> Records provided
┄┄┄┄┄┄┄┄┄┄

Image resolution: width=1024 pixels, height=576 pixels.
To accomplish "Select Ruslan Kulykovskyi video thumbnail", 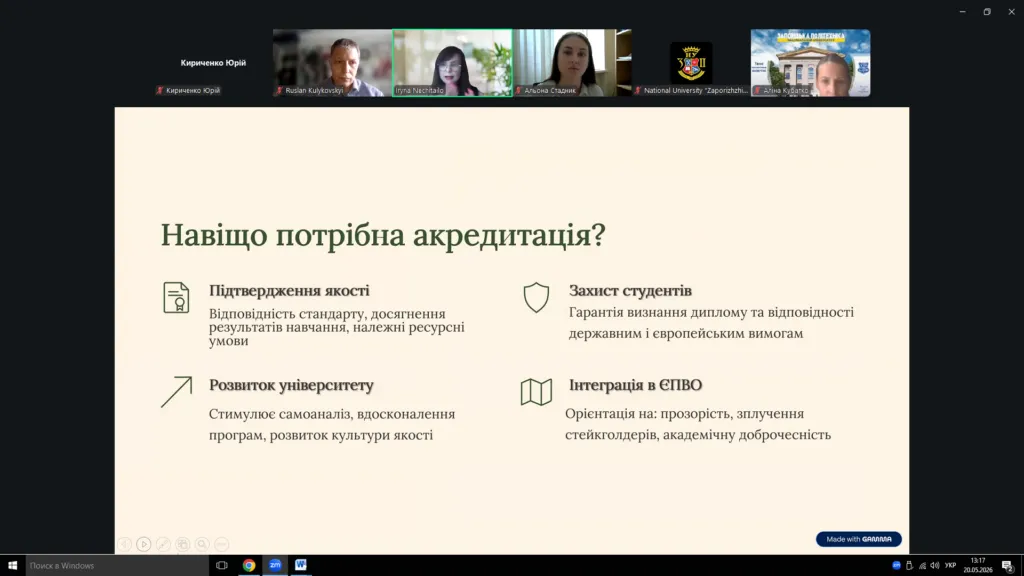I will tap(332, 63).
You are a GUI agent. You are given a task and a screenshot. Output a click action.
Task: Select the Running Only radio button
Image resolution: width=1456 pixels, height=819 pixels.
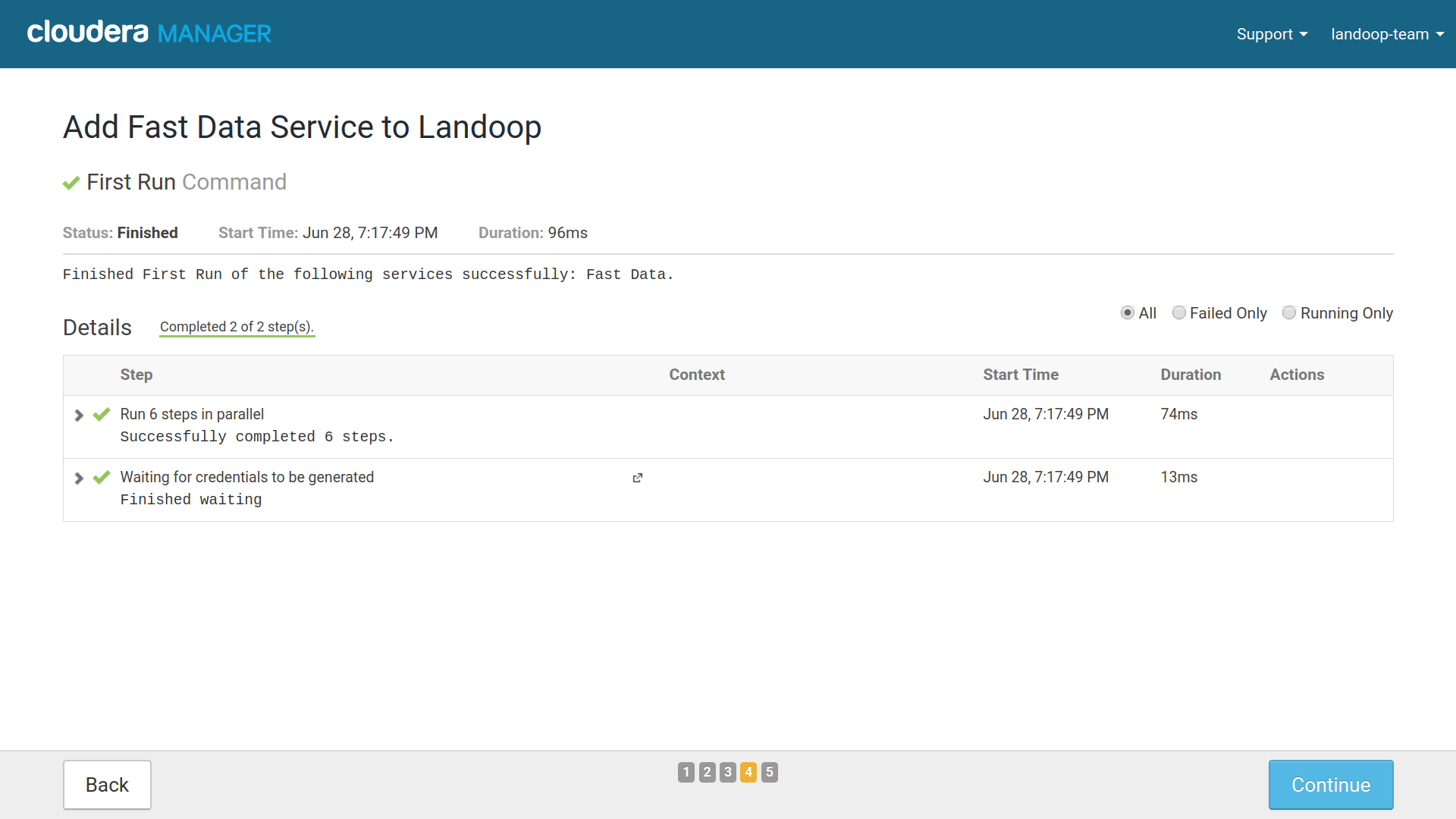(x=1289, y=313)
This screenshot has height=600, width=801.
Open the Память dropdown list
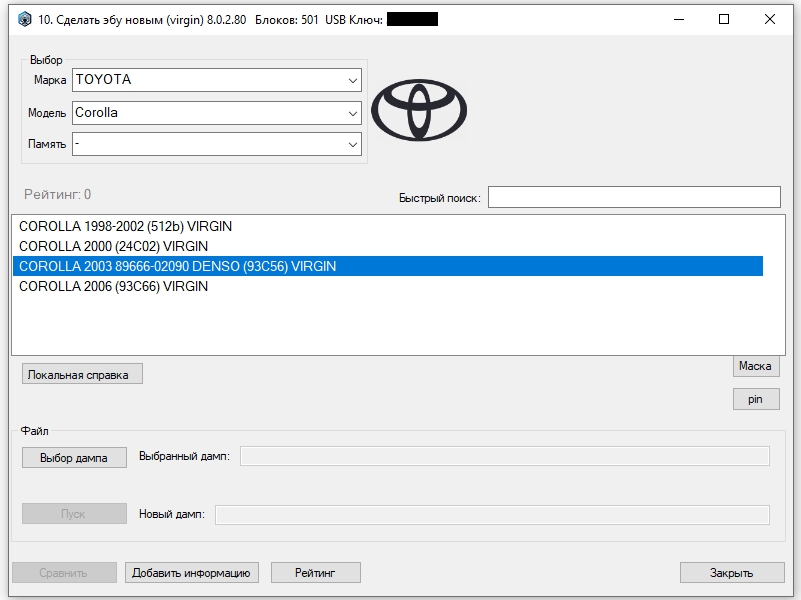[217, 144]
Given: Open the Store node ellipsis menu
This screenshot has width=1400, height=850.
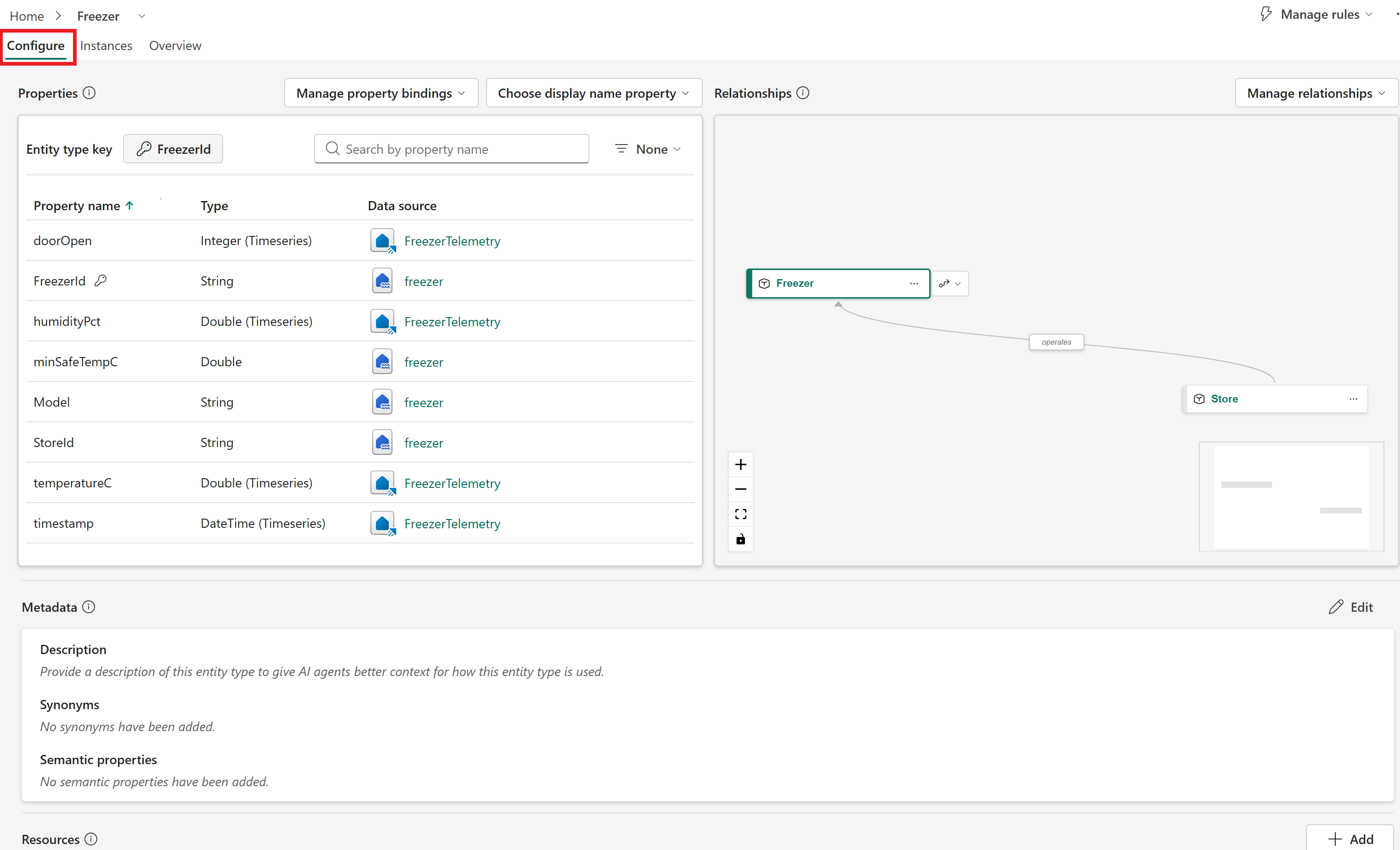Looking at the screenshot, I should [x=1353, y=399].
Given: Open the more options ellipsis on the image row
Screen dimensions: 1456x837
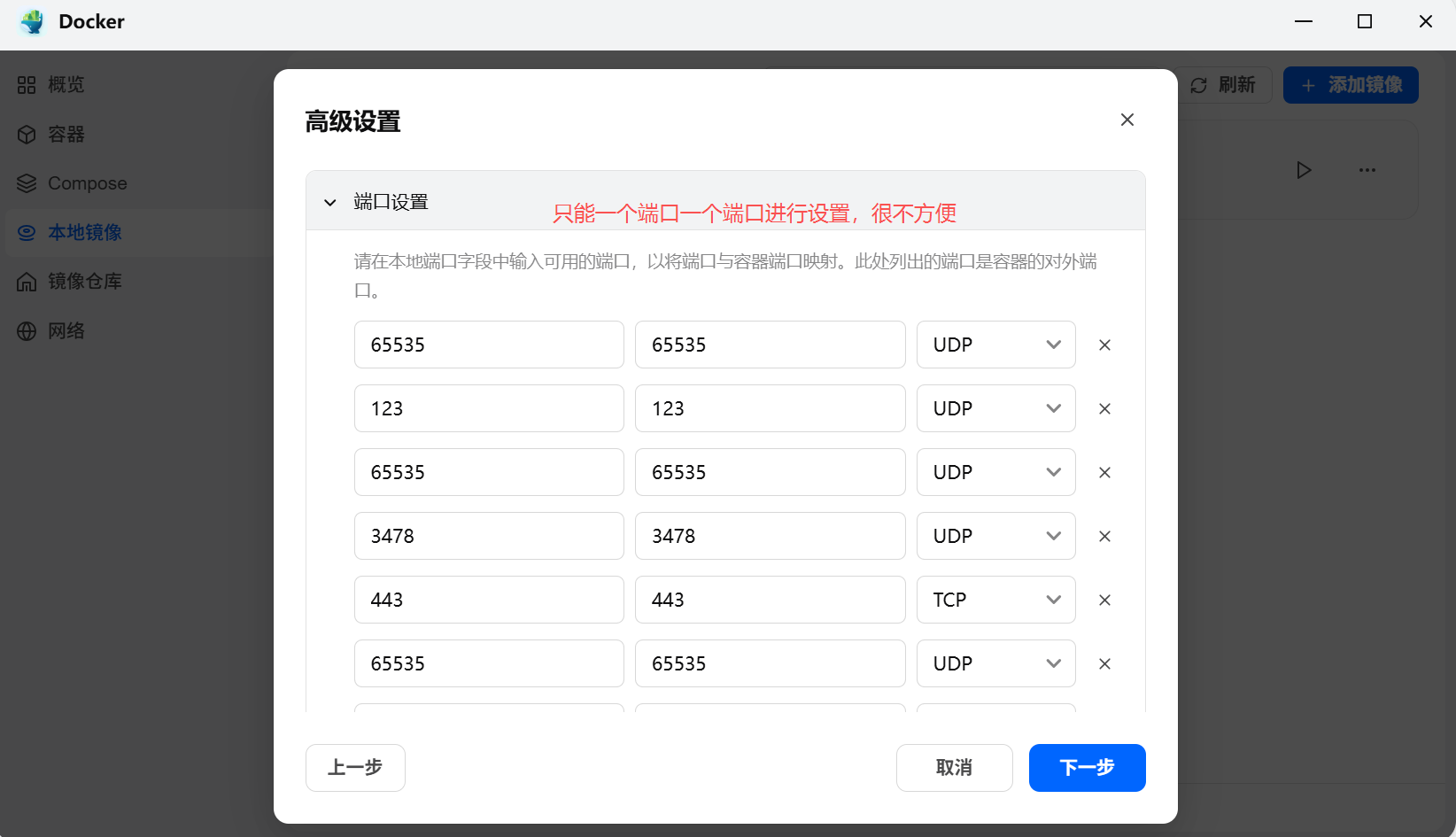Looking at the screenshot, I should [1367, 169].
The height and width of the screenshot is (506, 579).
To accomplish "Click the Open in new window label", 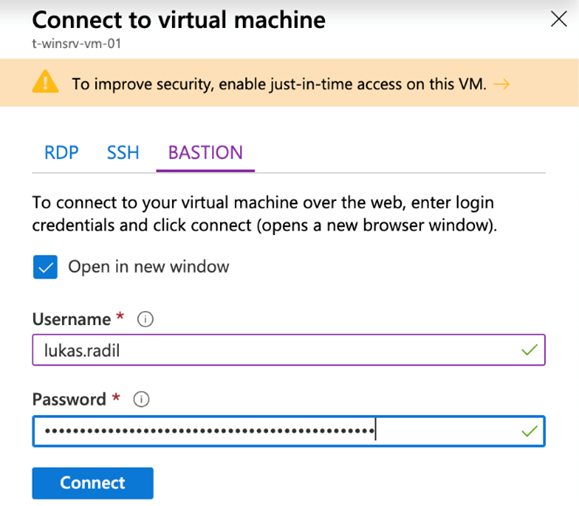I will tap(148, 267).
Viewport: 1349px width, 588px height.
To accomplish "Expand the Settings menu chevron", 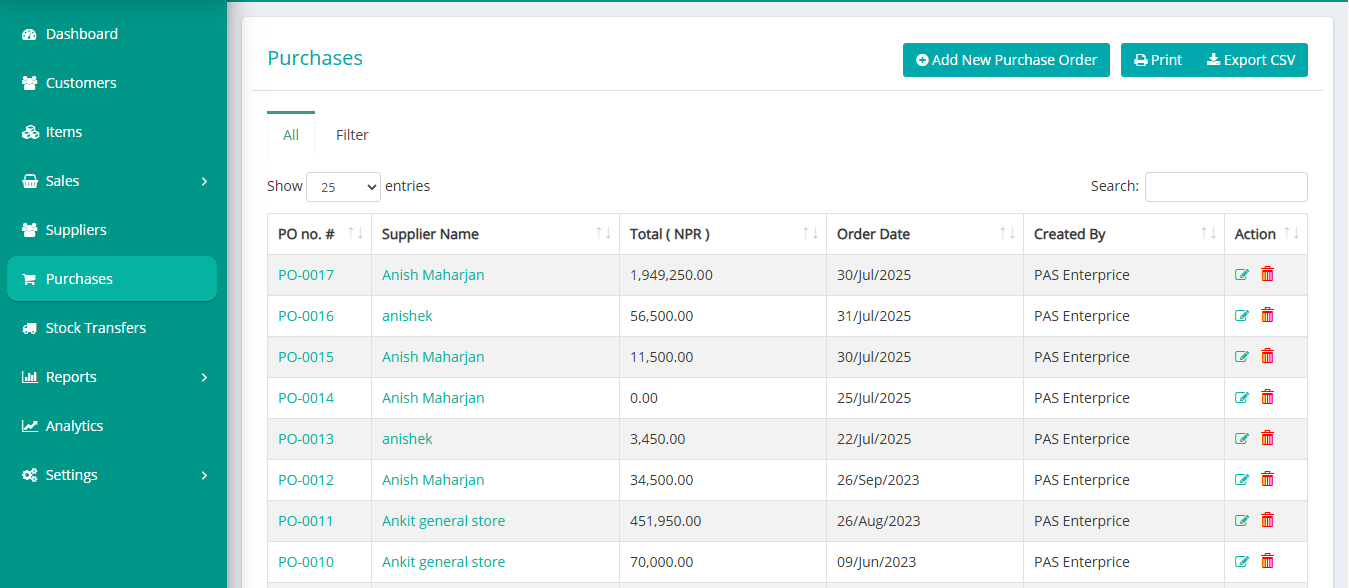I will pos(204,475).
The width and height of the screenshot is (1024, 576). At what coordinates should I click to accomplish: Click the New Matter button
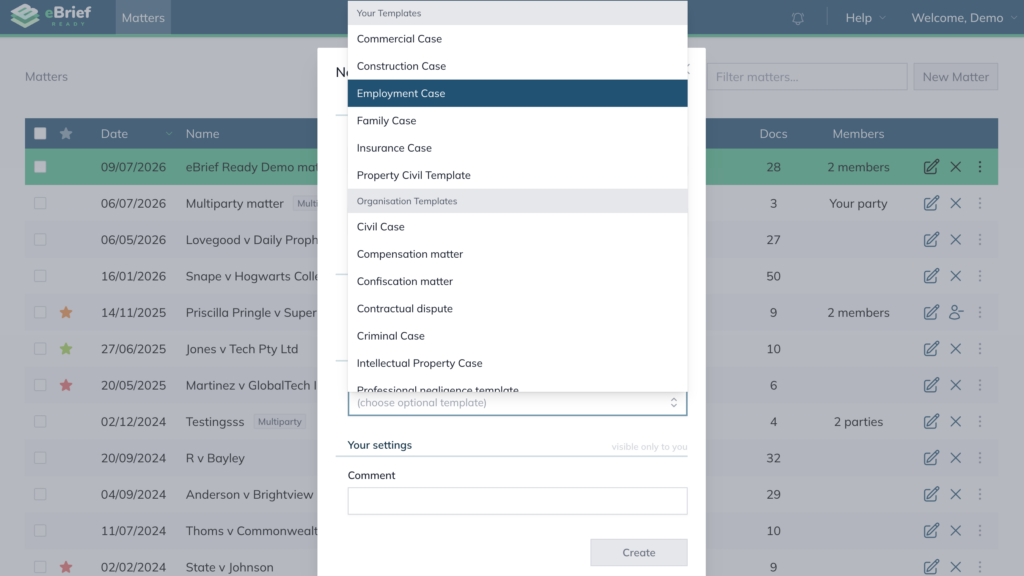click(x=955, y=76)
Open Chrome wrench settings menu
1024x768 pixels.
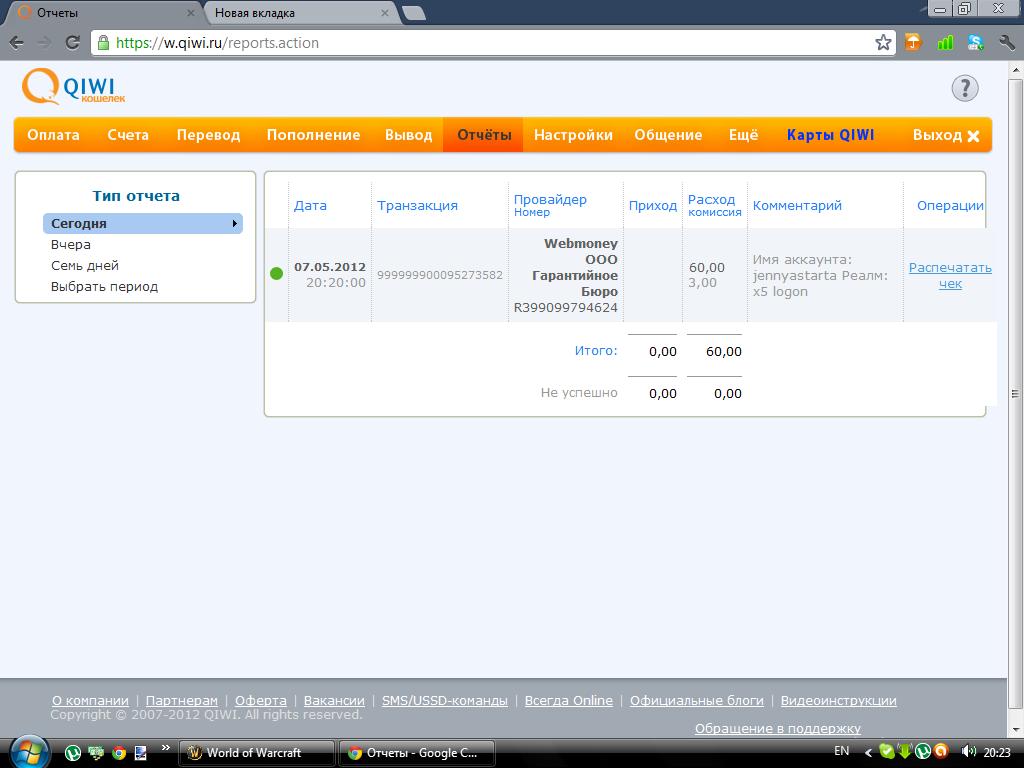1003,43
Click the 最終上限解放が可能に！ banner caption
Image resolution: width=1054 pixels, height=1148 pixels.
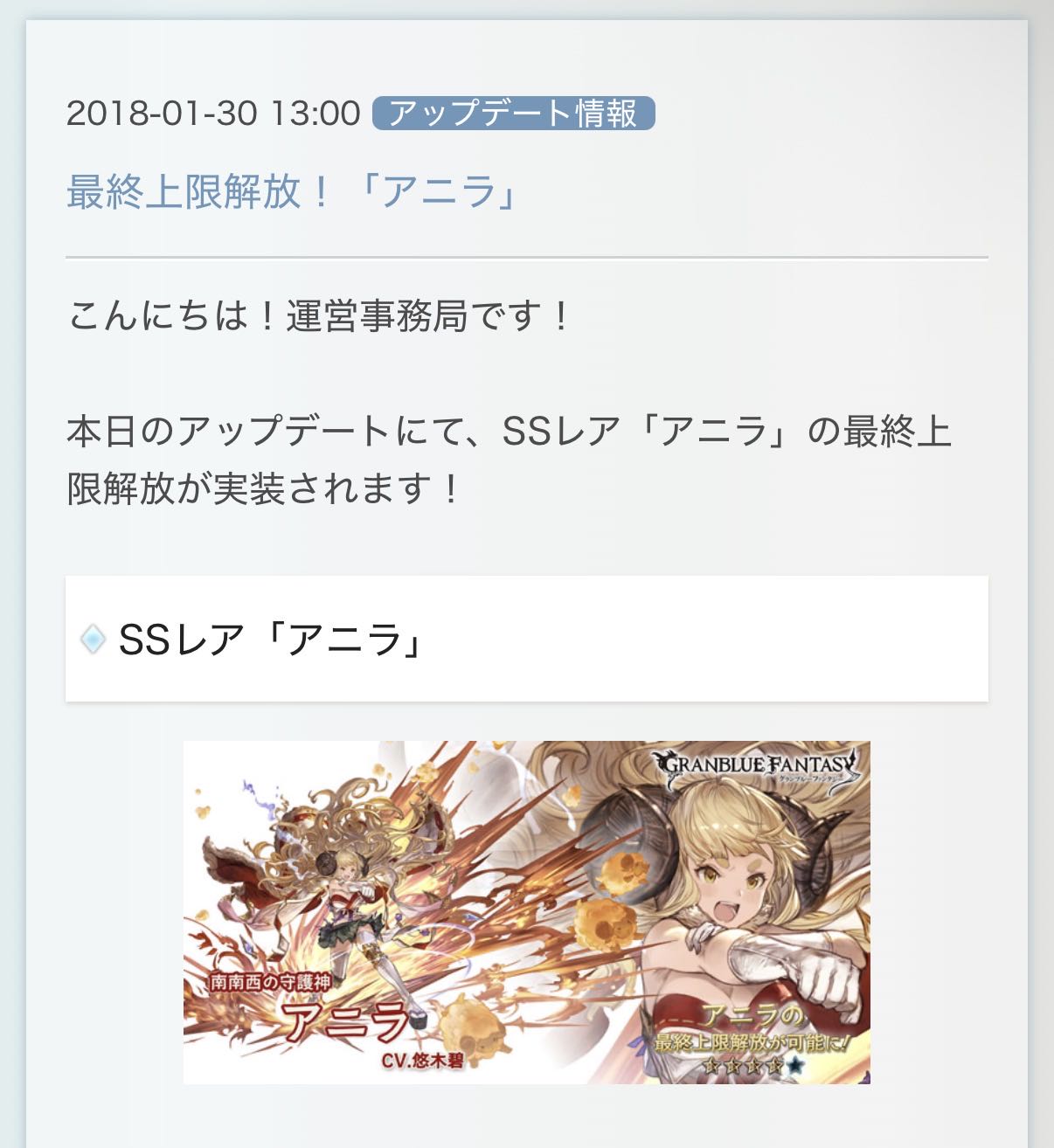(x=752, y=1042)
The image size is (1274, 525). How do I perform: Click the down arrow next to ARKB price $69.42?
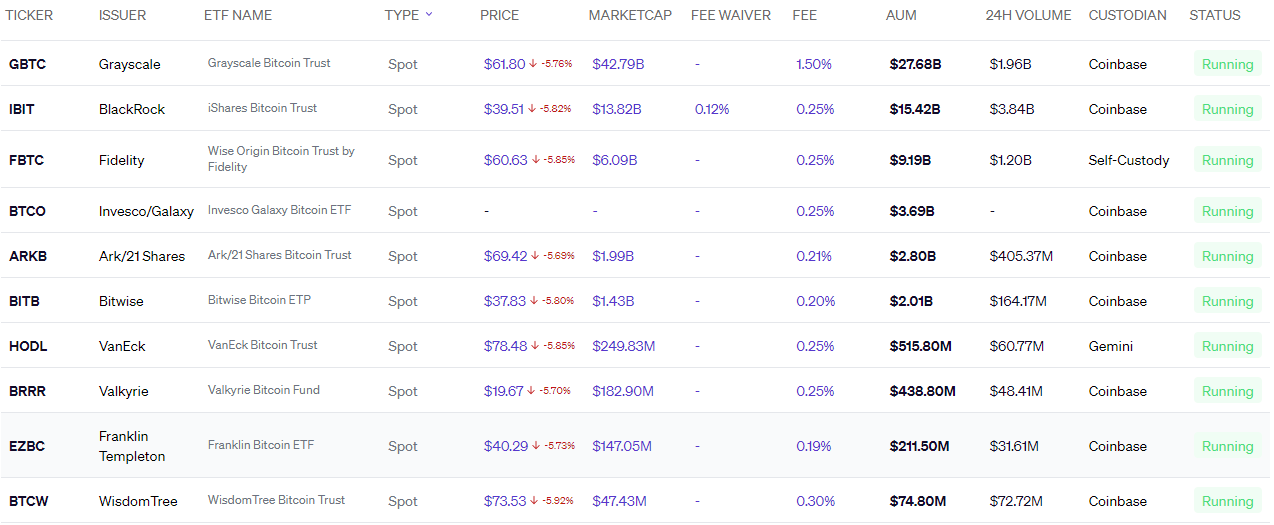[x=535, y=256]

┄┄┄┄┄┄┄┄┄┄

> Exercise goal
Could you rewrite the entries starting at the line that contains "Click the 最終上限解放が可能に！ banner caption" and ending at the end of the entries, requests included, with each answer's click coordinates multiplied by 1.6 and rounded to whole numbers (halves round up)? Leave the pictures out.

> Task response
Click the 最終上限解放が可能に！ banner caption
Image resolution: width=1054 pixels, height=1148 pixels.
(x=1203, y=1667)
The image size is (1274, 525). How do I perform: Click the down arrow next to ARKB price $69.42?
[x=856, y=410]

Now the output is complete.